[What you have to do]:
Each line of the listing that contains the word "mango" is to be copied.
***** Provided data
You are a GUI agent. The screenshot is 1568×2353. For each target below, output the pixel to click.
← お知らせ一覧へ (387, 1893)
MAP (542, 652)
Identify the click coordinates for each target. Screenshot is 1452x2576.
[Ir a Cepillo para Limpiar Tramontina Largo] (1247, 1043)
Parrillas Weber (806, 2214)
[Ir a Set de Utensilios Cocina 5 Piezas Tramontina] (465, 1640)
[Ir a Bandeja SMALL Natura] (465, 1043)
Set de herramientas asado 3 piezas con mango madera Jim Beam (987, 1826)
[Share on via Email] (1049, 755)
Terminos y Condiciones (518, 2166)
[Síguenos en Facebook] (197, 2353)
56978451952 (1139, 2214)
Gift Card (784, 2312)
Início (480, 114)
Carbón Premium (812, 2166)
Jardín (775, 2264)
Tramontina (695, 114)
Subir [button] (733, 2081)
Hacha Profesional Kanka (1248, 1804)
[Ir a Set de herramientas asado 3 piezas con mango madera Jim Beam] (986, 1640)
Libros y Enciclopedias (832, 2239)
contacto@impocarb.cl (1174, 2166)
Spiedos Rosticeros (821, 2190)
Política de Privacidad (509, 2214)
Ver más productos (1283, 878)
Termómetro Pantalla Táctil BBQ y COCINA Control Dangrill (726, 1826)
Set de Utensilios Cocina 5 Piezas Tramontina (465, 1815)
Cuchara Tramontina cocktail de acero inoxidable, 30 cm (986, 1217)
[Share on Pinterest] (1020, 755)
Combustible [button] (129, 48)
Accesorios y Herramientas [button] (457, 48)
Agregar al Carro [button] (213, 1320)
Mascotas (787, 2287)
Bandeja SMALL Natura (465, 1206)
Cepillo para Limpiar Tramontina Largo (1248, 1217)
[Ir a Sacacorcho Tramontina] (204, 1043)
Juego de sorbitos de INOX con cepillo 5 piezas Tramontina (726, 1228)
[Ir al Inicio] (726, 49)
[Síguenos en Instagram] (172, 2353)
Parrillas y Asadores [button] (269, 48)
**********
[Written reply]:
Set de herramientas asado 3 piezas con mango madera Jim Beam (987, 1826)
[Ir a Set de herramientas asado 3 piezas con mango madera Jim Beam] (986, 1640)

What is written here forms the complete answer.